Of course, it’s not just about the aesthetic—it’s about the community. To really immerse yourself into goblincore or fairycore, you can find comfort in finding those like-minded to you. Hollowfae recommends finding users and following hashtags on social media like Instagram, Tumblr and TikTok. See, I told you. What are you still doing without TikTok downloaded on your phone?

They also state that “you can start posting your own content, but even just interacting with other accounts will really help to meet and connect with people who share the same interests as you. Once you immerse and surround yourself with similar people it’s a lot easier to just be yourself and express yourself freely.”
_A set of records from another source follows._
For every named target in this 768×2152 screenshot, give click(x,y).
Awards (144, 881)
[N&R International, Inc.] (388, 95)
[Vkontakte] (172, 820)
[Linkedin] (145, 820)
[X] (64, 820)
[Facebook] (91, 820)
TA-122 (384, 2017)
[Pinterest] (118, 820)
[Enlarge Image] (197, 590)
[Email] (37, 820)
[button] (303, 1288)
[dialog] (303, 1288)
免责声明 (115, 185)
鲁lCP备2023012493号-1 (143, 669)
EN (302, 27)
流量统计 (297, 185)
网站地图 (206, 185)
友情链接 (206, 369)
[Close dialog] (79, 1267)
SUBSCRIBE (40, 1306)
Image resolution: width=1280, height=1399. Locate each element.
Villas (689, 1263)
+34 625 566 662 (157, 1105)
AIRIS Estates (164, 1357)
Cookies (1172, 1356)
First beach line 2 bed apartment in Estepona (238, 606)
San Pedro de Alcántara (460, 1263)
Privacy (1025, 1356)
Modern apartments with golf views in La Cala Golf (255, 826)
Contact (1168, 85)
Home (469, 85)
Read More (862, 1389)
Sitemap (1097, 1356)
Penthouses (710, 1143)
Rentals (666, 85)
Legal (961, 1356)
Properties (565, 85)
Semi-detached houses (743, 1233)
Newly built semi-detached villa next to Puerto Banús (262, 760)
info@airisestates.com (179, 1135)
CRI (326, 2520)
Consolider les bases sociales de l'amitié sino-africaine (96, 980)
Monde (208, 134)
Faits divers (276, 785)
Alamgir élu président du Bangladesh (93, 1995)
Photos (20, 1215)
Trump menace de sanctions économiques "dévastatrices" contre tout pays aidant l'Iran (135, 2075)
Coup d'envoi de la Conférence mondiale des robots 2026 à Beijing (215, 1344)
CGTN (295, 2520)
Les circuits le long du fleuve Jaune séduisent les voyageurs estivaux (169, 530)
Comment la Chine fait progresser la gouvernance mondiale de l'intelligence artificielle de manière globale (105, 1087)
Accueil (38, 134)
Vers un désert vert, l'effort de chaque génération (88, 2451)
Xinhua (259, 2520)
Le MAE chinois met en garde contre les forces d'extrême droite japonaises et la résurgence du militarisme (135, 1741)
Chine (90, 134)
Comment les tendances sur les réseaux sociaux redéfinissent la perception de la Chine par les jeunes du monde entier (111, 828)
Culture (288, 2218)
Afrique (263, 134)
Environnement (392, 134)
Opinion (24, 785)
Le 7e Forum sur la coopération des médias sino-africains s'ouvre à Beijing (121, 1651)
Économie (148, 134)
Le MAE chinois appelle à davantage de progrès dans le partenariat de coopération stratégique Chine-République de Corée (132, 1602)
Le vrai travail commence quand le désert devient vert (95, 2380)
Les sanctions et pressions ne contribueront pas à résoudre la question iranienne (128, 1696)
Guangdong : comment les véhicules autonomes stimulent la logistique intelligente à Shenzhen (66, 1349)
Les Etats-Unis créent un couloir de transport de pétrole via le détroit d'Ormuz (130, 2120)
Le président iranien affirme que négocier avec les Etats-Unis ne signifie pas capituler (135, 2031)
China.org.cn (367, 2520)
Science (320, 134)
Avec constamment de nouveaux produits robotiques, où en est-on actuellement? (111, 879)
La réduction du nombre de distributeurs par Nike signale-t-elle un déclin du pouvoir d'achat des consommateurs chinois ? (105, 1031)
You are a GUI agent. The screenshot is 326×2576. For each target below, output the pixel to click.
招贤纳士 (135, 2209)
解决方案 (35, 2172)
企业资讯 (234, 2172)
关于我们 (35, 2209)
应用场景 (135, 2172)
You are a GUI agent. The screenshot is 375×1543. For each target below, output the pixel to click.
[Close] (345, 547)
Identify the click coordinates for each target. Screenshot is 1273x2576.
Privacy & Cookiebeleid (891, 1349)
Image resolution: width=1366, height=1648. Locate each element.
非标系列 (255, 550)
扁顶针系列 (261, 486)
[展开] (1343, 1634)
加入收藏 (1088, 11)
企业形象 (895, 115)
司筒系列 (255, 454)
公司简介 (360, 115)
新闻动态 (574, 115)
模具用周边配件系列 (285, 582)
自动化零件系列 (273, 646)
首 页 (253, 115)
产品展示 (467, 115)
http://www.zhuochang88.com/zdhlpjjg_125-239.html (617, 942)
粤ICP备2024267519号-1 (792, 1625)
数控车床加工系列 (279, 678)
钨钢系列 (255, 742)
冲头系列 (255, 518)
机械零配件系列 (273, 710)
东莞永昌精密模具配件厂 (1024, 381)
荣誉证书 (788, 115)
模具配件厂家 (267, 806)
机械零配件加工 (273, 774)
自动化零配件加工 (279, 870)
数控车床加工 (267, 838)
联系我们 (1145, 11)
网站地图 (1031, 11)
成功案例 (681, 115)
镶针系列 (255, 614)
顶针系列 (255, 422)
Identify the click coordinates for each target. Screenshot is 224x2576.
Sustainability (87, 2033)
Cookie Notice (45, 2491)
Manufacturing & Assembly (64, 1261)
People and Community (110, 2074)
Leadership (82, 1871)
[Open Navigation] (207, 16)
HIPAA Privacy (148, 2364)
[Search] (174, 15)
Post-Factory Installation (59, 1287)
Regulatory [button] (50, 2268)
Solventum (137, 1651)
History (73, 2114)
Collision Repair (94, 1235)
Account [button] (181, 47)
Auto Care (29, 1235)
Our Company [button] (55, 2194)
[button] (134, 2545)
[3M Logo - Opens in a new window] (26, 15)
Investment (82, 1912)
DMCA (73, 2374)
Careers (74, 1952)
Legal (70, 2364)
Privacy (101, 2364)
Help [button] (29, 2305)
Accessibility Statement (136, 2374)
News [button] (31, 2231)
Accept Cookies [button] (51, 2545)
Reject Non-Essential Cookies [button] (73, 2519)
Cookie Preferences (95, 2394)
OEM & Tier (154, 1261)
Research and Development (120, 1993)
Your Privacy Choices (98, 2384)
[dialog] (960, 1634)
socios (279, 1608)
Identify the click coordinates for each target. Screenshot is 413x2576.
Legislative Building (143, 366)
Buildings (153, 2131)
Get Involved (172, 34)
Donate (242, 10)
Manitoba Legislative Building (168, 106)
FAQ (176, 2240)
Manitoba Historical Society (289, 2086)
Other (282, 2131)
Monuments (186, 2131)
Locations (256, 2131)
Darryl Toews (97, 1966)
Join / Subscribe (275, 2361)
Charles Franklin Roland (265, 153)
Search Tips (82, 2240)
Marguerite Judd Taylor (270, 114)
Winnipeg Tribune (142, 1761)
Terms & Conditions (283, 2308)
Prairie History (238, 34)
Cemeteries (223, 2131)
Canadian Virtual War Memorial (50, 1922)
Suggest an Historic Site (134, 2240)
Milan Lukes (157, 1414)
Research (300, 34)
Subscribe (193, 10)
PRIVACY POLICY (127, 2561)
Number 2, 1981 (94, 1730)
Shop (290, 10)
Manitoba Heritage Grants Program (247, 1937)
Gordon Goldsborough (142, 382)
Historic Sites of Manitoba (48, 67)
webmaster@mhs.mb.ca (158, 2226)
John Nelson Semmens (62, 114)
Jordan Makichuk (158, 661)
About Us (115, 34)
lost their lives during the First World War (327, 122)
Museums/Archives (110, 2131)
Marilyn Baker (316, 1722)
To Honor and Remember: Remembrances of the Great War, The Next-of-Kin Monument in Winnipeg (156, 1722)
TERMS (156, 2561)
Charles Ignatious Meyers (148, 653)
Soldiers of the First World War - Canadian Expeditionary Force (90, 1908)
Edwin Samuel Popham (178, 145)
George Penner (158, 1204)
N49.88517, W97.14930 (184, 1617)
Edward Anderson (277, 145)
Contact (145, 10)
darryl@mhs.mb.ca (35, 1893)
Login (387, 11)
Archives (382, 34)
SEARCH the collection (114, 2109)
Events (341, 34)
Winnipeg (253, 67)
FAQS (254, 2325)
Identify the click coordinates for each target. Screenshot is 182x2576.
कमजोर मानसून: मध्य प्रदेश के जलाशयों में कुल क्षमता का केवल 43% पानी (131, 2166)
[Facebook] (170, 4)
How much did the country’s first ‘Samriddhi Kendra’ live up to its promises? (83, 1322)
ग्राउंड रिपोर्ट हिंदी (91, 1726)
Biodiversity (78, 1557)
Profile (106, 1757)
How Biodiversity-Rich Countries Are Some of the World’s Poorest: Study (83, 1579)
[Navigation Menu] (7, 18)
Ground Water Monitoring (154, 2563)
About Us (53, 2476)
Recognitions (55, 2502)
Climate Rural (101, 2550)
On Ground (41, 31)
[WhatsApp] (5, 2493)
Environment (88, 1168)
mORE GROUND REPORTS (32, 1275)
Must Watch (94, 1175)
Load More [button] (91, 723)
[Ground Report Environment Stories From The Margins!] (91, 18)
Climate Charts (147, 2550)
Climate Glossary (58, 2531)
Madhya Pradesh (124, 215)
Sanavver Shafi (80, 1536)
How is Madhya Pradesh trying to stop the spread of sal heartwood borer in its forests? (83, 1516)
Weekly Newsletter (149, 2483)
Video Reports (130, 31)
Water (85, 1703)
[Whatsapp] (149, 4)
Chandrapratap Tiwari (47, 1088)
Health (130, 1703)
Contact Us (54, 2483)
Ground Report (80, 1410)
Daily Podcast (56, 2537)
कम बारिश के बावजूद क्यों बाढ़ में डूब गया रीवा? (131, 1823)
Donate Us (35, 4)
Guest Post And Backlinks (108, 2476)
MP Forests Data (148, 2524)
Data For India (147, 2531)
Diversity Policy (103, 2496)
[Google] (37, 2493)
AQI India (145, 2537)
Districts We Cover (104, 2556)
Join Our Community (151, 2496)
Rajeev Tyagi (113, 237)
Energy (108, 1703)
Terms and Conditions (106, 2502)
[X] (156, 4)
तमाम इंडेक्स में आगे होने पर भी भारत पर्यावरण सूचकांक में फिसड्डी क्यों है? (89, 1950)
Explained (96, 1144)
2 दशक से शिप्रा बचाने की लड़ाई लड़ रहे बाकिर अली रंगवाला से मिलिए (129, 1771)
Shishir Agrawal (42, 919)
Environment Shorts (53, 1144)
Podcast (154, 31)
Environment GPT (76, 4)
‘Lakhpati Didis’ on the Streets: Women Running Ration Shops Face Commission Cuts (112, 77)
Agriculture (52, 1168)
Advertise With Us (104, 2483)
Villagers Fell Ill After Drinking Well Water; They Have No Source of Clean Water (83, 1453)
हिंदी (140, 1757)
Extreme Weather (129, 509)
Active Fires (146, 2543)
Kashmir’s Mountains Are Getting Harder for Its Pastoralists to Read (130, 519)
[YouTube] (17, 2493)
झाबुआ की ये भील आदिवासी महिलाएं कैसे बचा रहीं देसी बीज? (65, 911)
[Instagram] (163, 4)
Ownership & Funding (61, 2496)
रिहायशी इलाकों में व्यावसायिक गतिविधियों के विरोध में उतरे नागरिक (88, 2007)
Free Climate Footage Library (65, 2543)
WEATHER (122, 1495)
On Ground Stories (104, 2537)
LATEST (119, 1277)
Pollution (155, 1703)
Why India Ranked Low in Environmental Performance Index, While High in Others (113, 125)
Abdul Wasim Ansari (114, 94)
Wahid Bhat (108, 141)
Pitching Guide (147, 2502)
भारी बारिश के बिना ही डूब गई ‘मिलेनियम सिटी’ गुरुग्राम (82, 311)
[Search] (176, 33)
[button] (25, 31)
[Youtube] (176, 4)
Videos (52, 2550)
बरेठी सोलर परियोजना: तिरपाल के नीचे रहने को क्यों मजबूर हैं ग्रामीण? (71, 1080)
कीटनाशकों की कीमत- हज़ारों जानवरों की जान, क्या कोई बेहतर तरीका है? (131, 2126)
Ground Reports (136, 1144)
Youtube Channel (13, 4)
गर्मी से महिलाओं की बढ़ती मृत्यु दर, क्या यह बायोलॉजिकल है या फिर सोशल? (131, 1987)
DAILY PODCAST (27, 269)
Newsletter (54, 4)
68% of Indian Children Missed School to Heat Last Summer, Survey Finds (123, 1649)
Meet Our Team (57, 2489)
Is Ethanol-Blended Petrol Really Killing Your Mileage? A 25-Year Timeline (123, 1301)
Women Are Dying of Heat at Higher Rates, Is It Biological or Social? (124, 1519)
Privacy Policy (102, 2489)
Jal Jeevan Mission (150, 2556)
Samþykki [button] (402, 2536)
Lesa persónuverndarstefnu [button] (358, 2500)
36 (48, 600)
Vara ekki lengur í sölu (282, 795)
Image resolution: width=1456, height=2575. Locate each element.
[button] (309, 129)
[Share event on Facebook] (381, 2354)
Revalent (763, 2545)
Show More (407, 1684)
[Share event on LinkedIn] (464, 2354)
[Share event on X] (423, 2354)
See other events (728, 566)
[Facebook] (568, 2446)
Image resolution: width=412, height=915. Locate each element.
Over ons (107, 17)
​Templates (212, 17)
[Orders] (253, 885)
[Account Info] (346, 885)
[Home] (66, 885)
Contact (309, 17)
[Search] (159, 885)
Hollowfae seems to have created a community like that—their dialogue with their followers and positive messaging has created a little pocket of safety on the internet. They humbly responded saying, “Thank you [but] I don’t see my account in that way, it’s a very personal space and outlet. The conversations I have are very important to me, and I try my best to hold open public conversations when I can.” It’s all about the community for goblincore.

Commenting on their distaste for Instagram’s ever-changing design and layout—don’t we all hate it?—Hollowfae would “prefer a dynamic where everyone can share and swap ideas and opinions on an equal playing field. […] I’m constantly learning from my peers and the wonderful people I follow, which is why I think community spaces are so much richer. We can all learn and improve together.”

I would love to be a part of this community, wouldn’t you?